**Passage:**
* * * * * * *

Assume People Like You

Since I’m out of town on vacation, I went through a few of my blogposts to see which ones could be re-visited, and here’s one from 2017. Hope you like it – and me. (And excuse any formatting issues – these were exported over from a different platform and the spacing is a bit wonky.)


When Sally Field accepted the Academy Award for Best Actress for the movie Places in the Heart, she made a speech that has been misquoted as “You like me! You really like me!” Her actual speech was “I haven’t had an orthodox career, and I’ve wanted more than anything to have your respect. The first time [she won the award, for Norma Rae] I didn’t feel it, but this time I feel it — and I can’t deny the fact that you like me, right now, you like me.”

As a performer, needing to be liked often comes off as needy, as if you aren’t performing to tell the truth and to be authentic, but out of a desire to be popular. If you audition with that mindset or with the mindset of “I really need this job,” it’s often seen as desperate and inauthentic.

When I was living in Milwaukee, I didn’t feel as though I was liked. And it wasn’t just the last time I was living there. It was growing up there as well. I haven’t had that feeling living on the East Coast. And I think I know why. I think I was raised with the idea that other people’s opinions of me were paramount and that I needed to make myself likeable. And I never felt that I knew how to do that.

* * * * * * *

**Information supplied:**

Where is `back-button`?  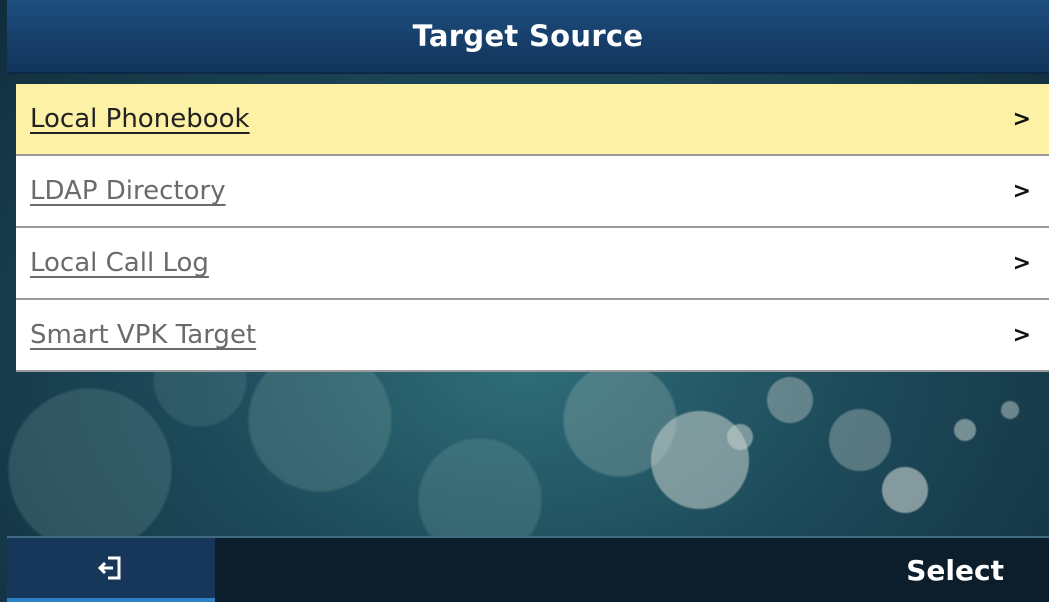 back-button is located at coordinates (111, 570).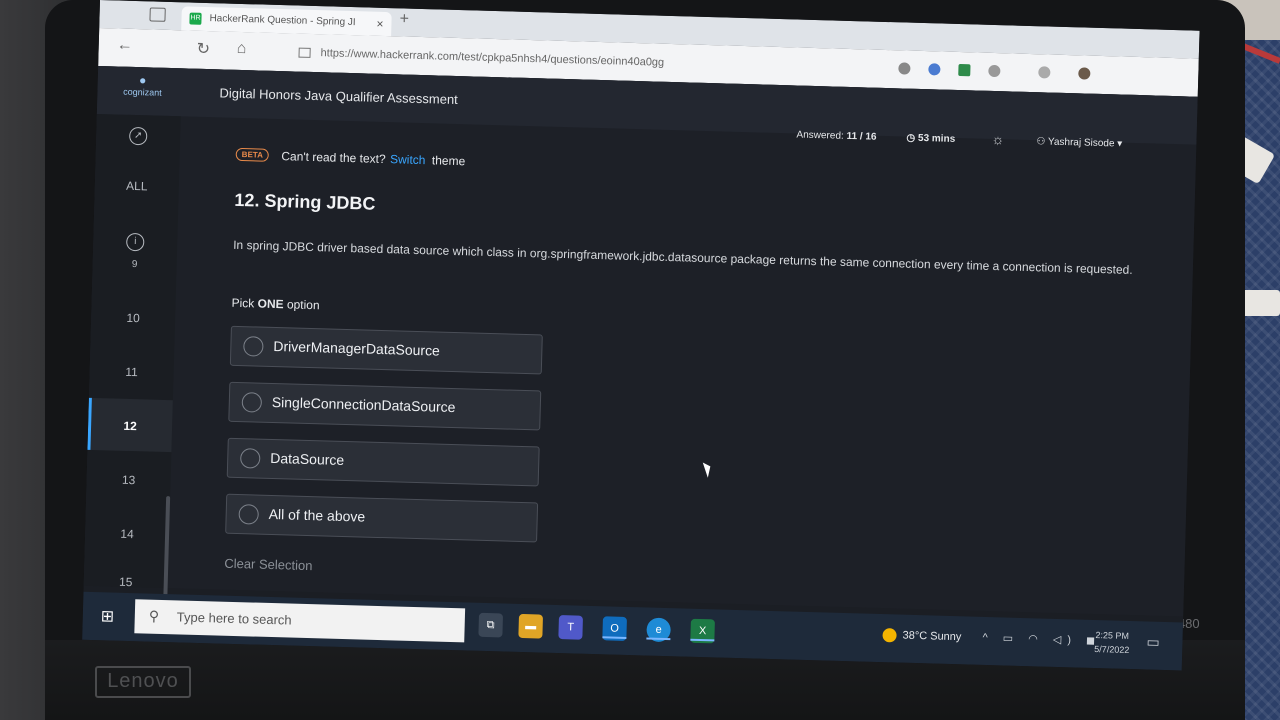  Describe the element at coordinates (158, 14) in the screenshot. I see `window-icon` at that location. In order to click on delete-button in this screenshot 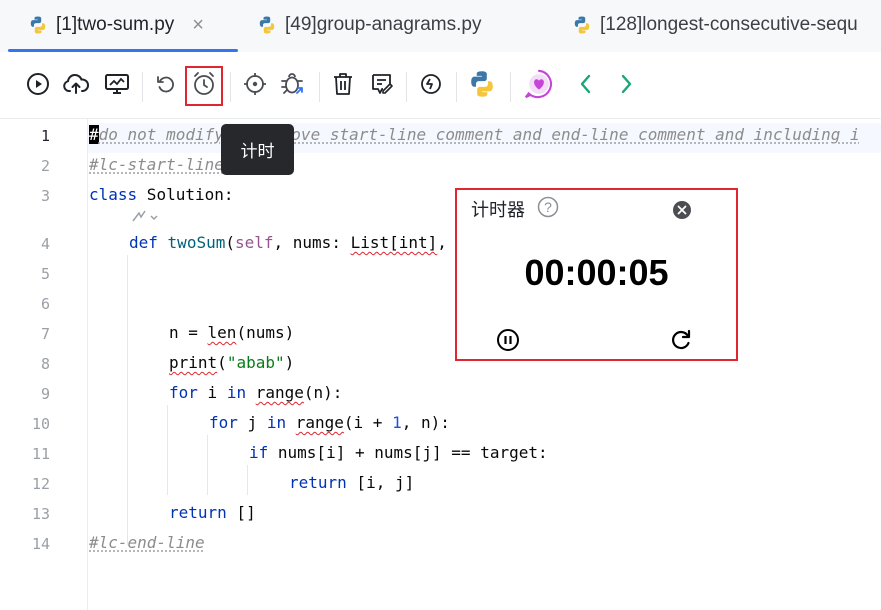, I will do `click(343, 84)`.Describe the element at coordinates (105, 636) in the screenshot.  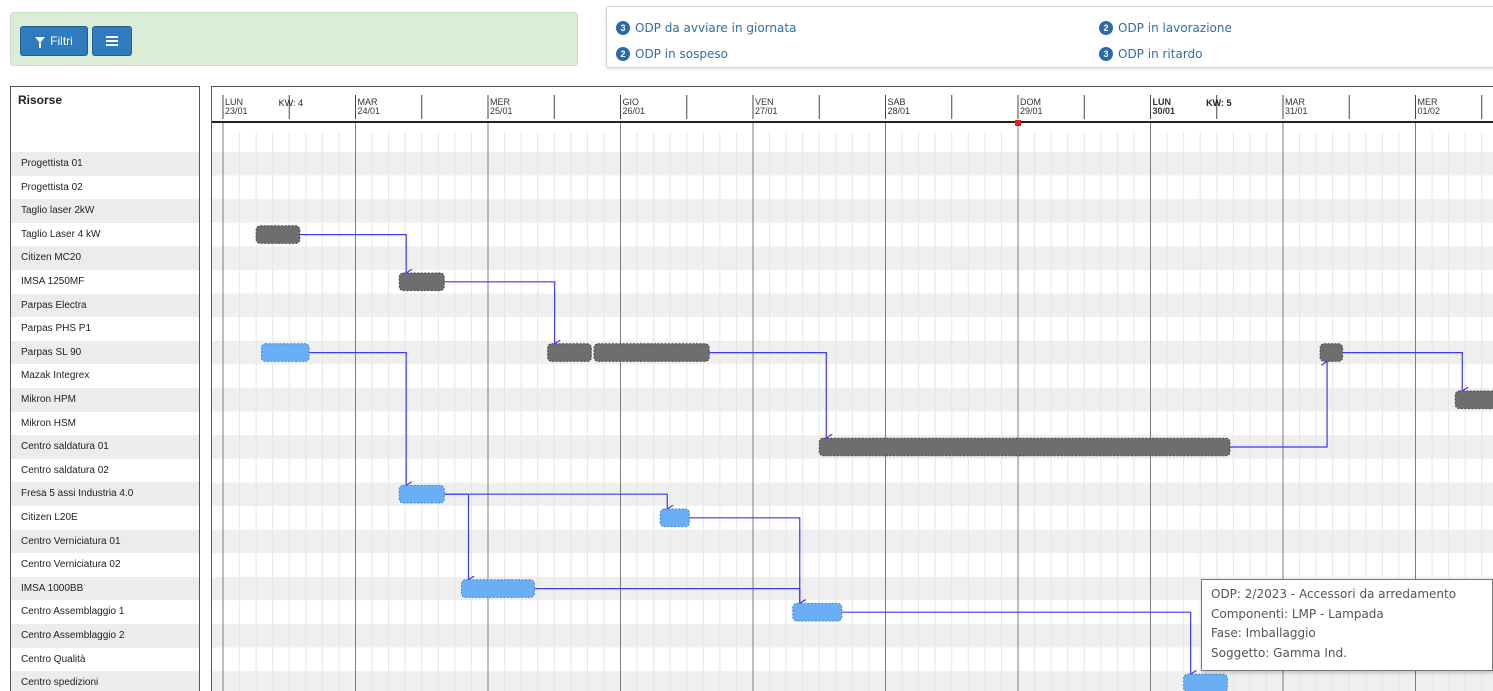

* * * * * * *

**About this exercise:** Reproduce the entire "Assume People Like You" post above word for word, from its title to its final sentence.

**Answer area:**
Assume People Like You

Since I’m out of town on vacation, I went through a few of my blogposts to see which ones could be re-visited, and here’s one from 2017. Hope you like it – and me. (And excuse any formatting issues – these were exported over from a different platform and the spacing is a bit wonky.)


When Sally Field accepted the Academy Award for Best Actress for the movie Places in the Heart, she made a speech that has been misquoted as “You like me! You really like me!” Her actual speech was “I haven’t had an orthodox career, and I’ve wanted more than anything to have your respect. The first time [she won the award, for Norma Rae] I didn’t feel it, but this time I feel it — and I can’t deny the fact that you like me, right now, you like me.”

As a performer, needing to be liked often comes off as needy, as if you aren’t performing to tell the truth and to be authentic, but out of a desire to be popular. If you audition with that mindset or with the mindset of “I really need this job,” it’s often seen as desperate and inauthentic.

When I was living in Milwaukee, I didn’t feel as though I was liked. And it wasn’t just the last time I was living there. It was growing up there as well. I haven’t had that feeling living on the East Coast. And I think I know why. I think I was raised with the idea that other people’s opinions of me were paramount and that I needed to make myself likeable. And I never felt that I knew how to do that.